*** Opening of Provided records ***

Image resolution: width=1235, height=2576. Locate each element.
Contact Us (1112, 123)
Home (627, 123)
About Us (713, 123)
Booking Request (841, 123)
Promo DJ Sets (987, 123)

*** Close of Provided records ***

Problem statement: Every record, copied exactly, is the expected answer.

Output of the task:
Image resolution: width=1235, height=2576. Locate each element.
Contact Us (1112, 123)
Home (627, 123)
About Us (713, 123)
Booking Request (841, 123)
Promo DJ Sets (987, 123)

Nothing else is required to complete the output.